If you need an array (which is called a list in python ) you declare it like this:
array = []
Then you can add items like this:
array.append('a')
Arrays (called list in python) use the [] notation. {} is for dict (also called hash tables, associated arrays, etc in other languages) so you won't have 'append' for a dict.
If you actually want an array (list), use:
array = []
array.append(valueToBeInserted)
Just for sake of completion, you can also do this:
array = []
array += [valueToBeInserted]
If it's a list of strings, this will also work:
array += 'string'
In some languages like JAVA you define an array using curly braces as following but in python it has a different meaning:
Java:
int[] myIntArray = {1,2,3};
String[] myStringArray = {"a","b","c"};
However, in Python, curly braces are used to define dictionaries, which needs a key:value assignment as {'a':1, 'b':2}
To actually define an array (which is actually called list in python) you can do:
Python:
mylist = [1,2,3]
or other examples like:
mylist = list()
mylist.append(1)
mylist.append(2)
mylist.append(3)
print(mylist)
>>> [1,2,3]
You can also do:
array = numpy.append(array, value)
Note that the numpy.append() method returns a new object, so if you want to modify your initial array, you have to write: array = ...

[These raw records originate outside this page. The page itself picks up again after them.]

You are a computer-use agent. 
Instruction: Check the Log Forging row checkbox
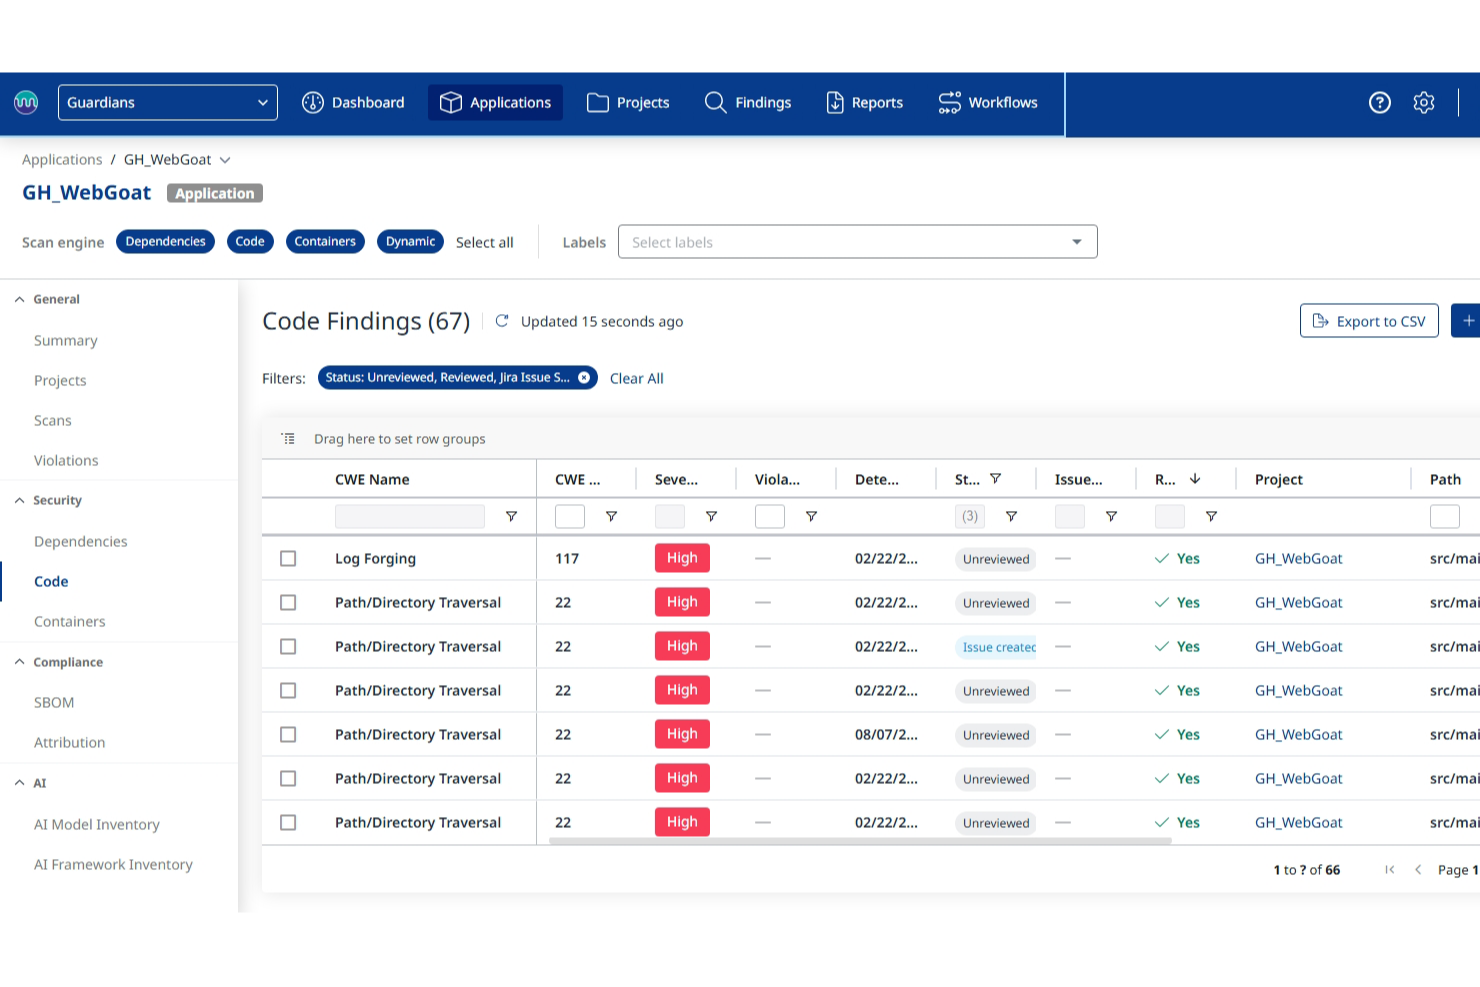pos(288,558)
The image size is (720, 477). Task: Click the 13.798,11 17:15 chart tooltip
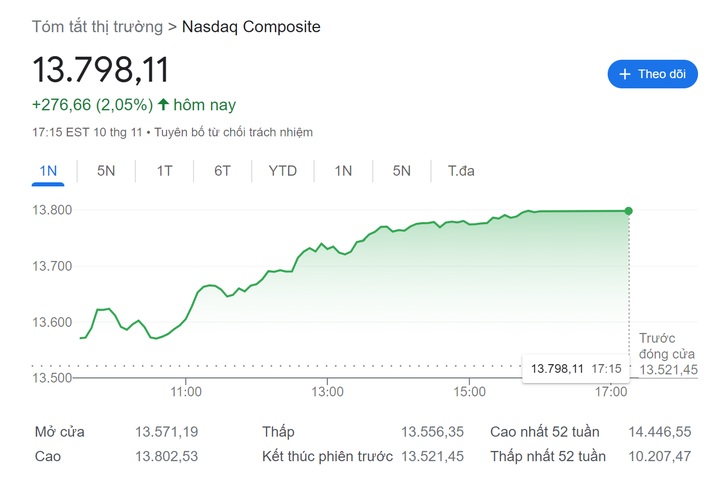574,369
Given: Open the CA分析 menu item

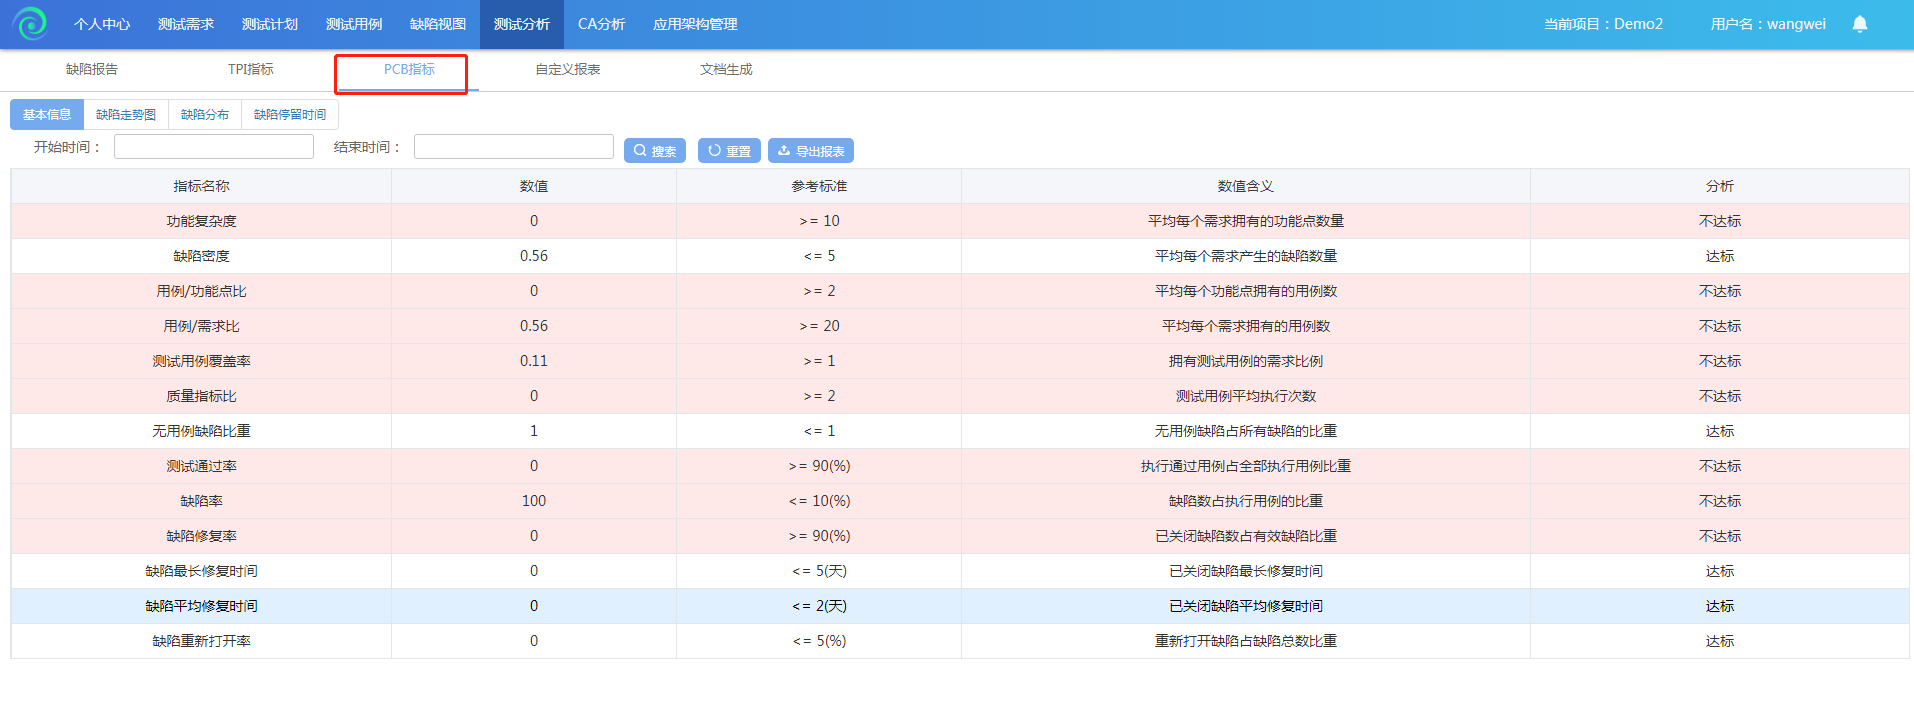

Isn't it a good idea to learn how to create an array in the most performant way?
It's really simple to create and insert an values into an array:
my_array = ["B","C","D","E","F"]
But, now we have two ways to insert one more value into this array:
Slow mode:
my_array.insert(0,"A") - moves all values to the right when entering an "A" in the zero position:
"A" --> "B","C","D","E","F"
Fast mode:
my_array.append("A")
Adds the value "A" to the last position of the array, without touching the other positions:
"B","C","D","E","F", "A"
If you need to display the sorted data, do so later when necessary. Use the way that is most useful to you, but it is interesting to understand the performance of each method.
I believe you are all wrong. you need to do:
array = array[] in order to define it, and then:
array.append ["hello"] to add to it.